▸ **MATERIAL FOR THIS TASK**
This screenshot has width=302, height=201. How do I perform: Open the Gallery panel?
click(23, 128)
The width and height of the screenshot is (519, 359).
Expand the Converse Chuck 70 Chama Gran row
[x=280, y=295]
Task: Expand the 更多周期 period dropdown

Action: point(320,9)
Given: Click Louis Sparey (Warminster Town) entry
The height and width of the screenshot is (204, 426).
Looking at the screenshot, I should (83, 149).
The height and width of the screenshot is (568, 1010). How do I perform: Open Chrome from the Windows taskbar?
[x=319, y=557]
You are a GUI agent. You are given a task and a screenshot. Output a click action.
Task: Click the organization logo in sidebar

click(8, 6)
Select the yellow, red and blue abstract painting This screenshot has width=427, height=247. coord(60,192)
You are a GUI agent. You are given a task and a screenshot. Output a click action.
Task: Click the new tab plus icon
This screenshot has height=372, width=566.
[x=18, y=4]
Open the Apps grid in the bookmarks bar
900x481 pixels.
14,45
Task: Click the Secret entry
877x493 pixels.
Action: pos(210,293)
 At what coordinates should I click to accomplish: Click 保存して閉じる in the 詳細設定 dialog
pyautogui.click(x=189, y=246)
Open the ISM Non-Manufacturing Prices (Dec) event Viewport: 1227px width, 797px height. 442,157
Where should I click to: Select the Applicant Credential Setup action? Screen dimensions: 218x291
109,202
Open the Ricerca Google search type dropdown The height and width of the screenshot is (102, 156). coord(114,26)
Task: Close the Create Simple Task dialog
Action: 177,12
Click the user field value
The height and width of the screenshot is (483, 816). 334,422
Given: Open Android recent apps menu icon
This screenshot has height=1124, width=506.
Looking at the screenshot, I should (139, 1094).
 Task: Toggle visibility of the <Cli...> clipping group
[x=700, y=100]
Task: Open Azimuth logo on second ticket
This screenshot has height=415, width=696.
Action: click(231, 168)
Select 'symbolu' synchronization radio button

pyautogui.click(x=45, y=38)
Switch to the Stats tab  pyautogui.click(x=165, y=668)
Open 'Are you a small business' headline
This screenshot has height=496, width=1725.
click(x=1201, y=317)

▸ **EXERCISE OBJECTIVE**
Set the entries above down once more, exactly as they stand.

▸ **ANSWER SPACE**
This screenshot has width=302, height=201. How do I perform: Open the Gallery panel?
click(23, 128)
The width and height of the screenshot is (519, 359).
Expand the Converse Chuck 70 Chama Gran row
[x=280, y=295]
Task: Expand the 更多周期 period dropdown

Action: point(320,9)
Given: Click Louis Sparey (Warminster Town) entry
The height and width of the screenshot is (204, 426).
Looking at the screenshot, I should (83, 149).
The height and width of the screenshot is (568, 1010). How do I perform: Open Chrome from the Windows taskbar?
[x=319, y=557]
You are a GUI agent. You are given a task and a screenshot. Output a click action.
Task: Click the organization logo in sidebar

click(8, 6)
Select the yellow, red and blue abstract painting This screenshot has width=427, height=247. coord(60,192)
You are a GUI agent. You are given a task and a screenshot. Output a click action.
Task: Click the new tab plus icon
This screenshot has height=372, width=566.
[x=18, y=4]
Open the Apps grid in the bookmarks bar
900x481 pixels.
14,45
Task: Click the Secret entry
877x493 pixels.
Action: pos(210,293)
 At what coordinates should I click to accomplish: Click 保存して閉じる in the 詳細設定 dialog
pyautogui.click(x=189, y=246)
Open the ISM Non-Manufacturing Prices (Dec) event Viewport: 1227px width, 797px height. 442,157
Where should I click to: Select the Applicant Credential Setup action? Screen dimensions: 218x291
109,202
Open the Ricerca Google search type dropdown The height and width of the screenshot is (102, 156). coord(114,26)
Task: Close the Create Simple Task dialog
Action: 177,12
Click the user field value
The height and width of the screenshot is (483, 816). 334,422
Given: Open Android recent apps menu icon
This screenshot has height=1124, width=506.
Looking at the screenshot, I should (139, 1094).
 Task: Toggle visibility of the <Cli...> clipping group
[x=700, y=100]
Task: Open Azimuth logo on second ticket
This screenshot has height=415, width=696.
Action: click(231, 168)
Select 'symbolu' synchronization radio button

pyautogui.click(x=45, y=38)
Switch to the Stats tab  pyautogui.click(x=165, y=668)
Open 'Are you a small business' headline
This screenshot has height=496, width=1725.
click(x=1201, y=317)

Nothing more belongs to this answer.